*** Begin section ***
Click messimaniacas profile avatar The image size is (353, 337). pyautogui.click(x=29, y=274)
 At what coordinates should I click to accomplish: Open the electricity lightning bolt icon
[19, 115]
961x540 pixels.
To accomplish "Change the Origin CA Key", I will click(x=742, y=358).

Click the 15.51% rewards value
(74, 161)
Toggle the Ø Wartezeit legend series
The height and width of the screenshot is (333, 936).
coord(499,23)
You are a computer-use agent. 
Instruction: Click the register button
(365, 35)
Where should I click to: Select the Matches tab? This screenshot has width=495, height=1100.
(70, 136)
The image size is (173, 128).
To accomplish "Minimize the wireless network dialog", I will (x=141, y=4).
*** End section ***
*** Begin section ***
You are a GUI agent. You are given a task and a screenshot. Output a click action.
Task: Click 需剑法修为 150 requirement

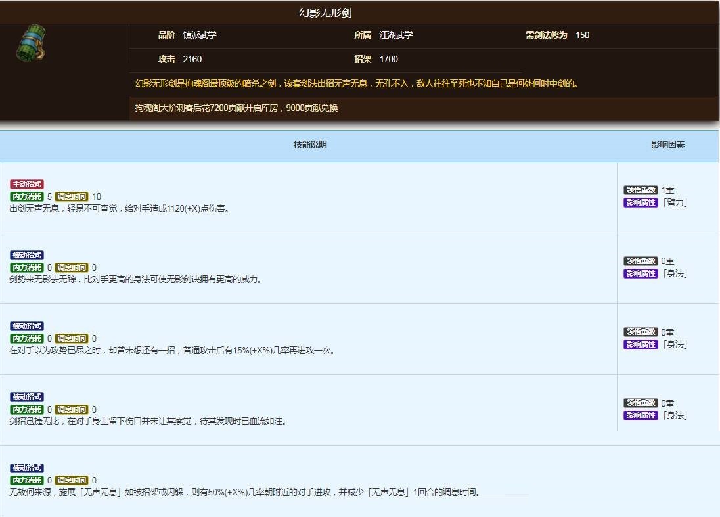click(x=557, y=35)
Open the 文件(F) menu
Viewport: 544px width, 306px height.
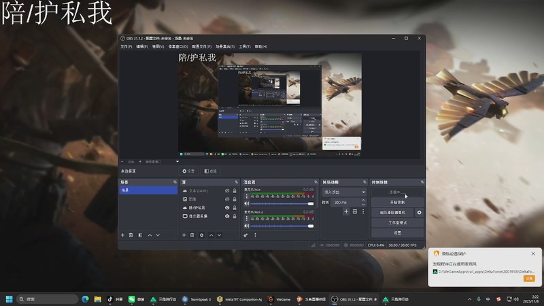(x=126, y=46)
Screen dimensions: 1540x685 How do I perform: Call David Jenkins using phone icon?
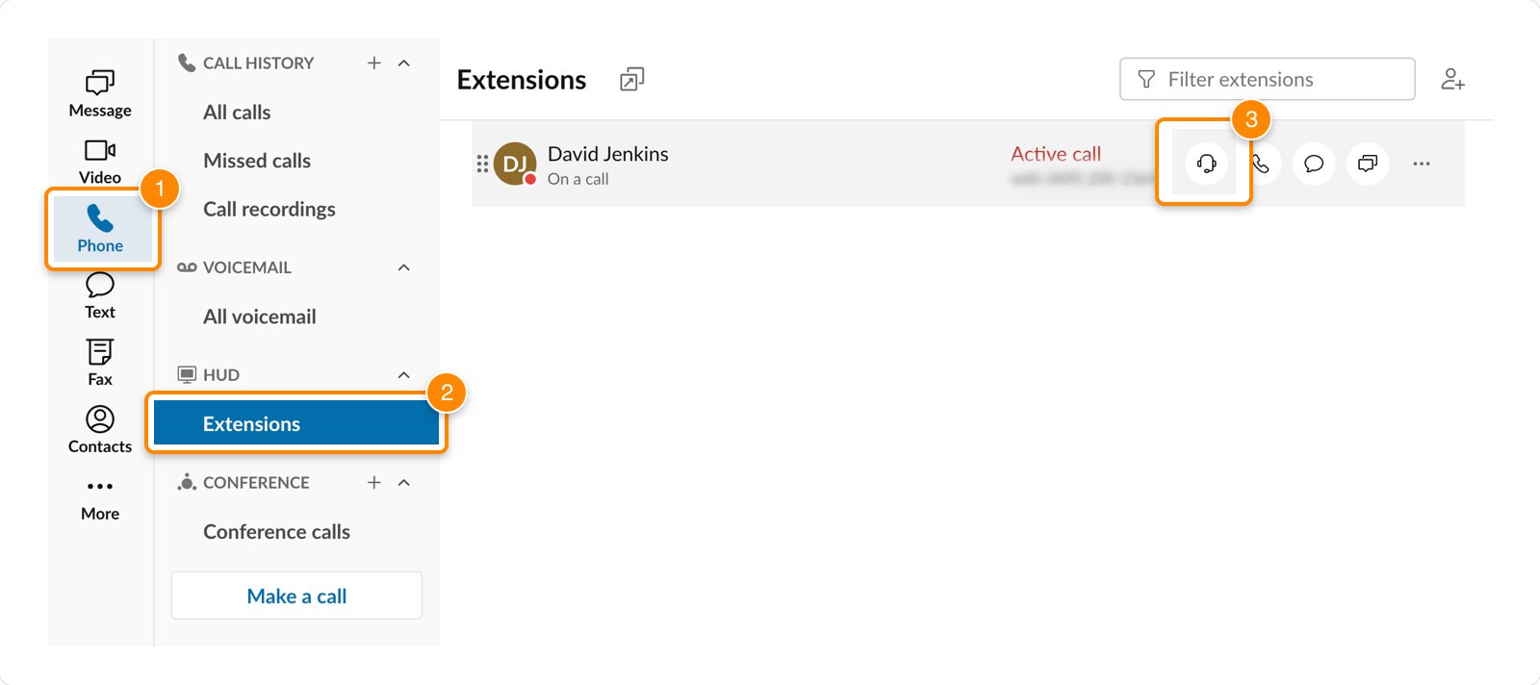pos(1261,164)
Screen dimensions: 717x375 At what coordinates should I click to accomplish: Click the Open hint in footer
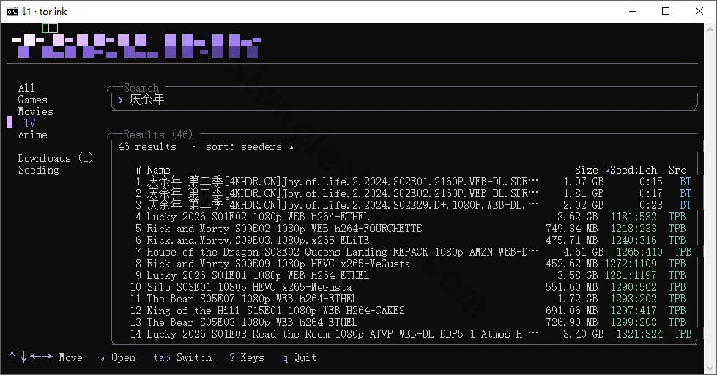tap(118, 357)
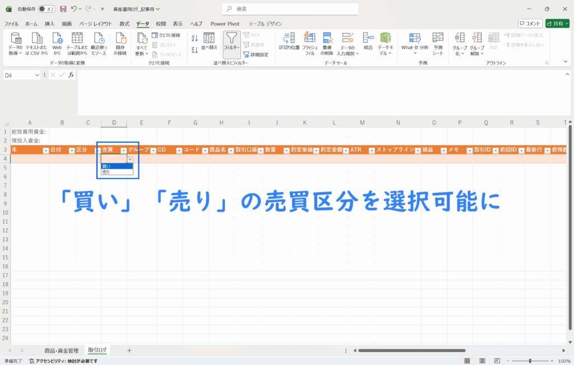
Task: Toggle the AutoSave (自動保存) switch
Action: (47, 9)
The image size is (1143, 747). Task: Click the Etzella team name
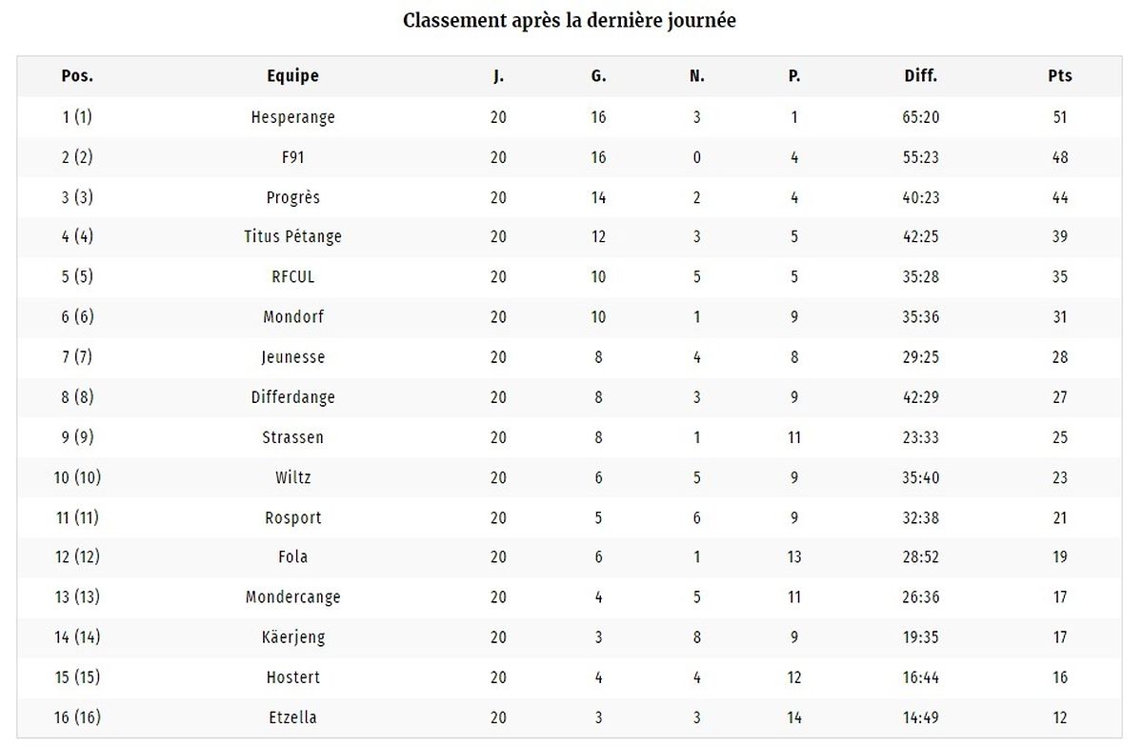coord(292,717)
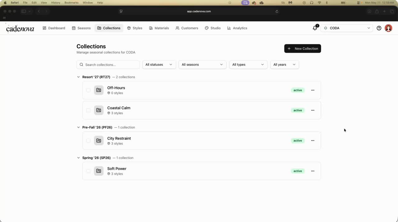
*** End section ***
*** Begin section ***
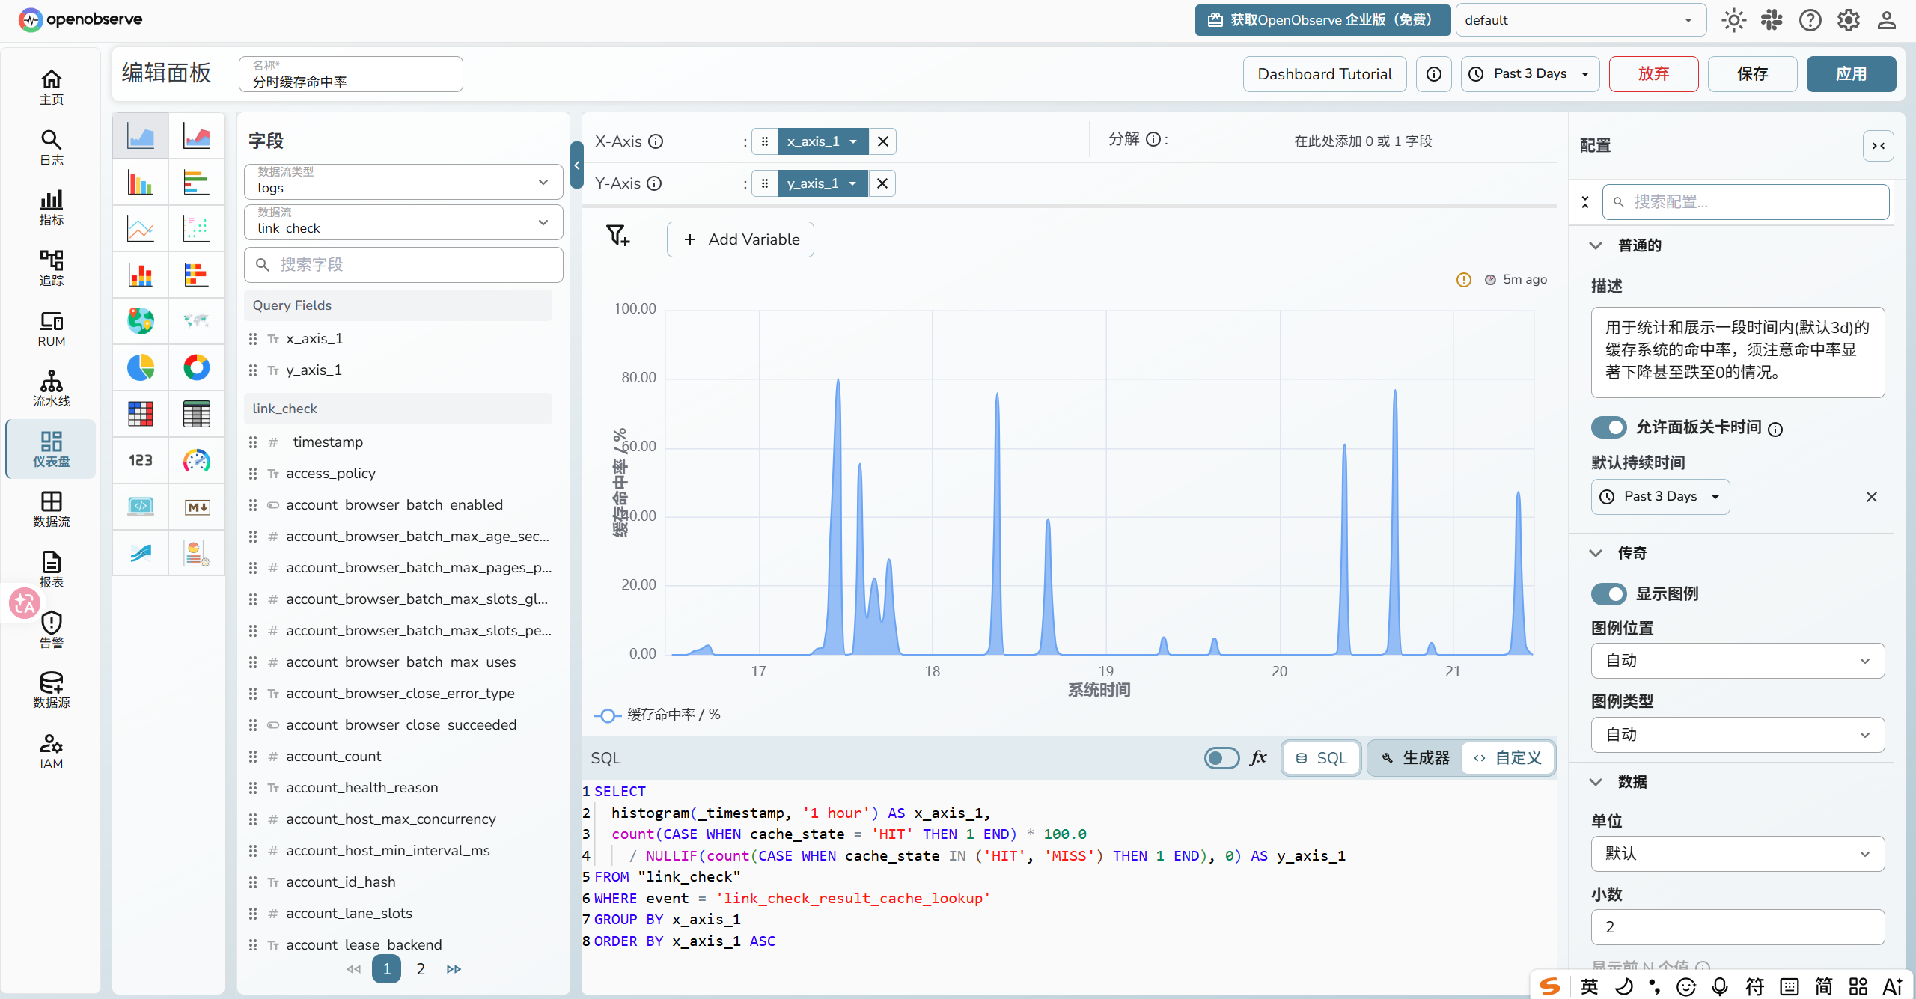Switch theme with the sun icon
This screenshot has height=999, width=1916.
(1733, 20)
*** End section ***
» **PROBLEM STATEMENT**: Reproduce each line in the listing above that mentions the string "agent".

» **COMPLETED EXERCISE**:
You are a computer-use agent. 
You are a GUI agent. You are given a task and a screenshot. Output a click action.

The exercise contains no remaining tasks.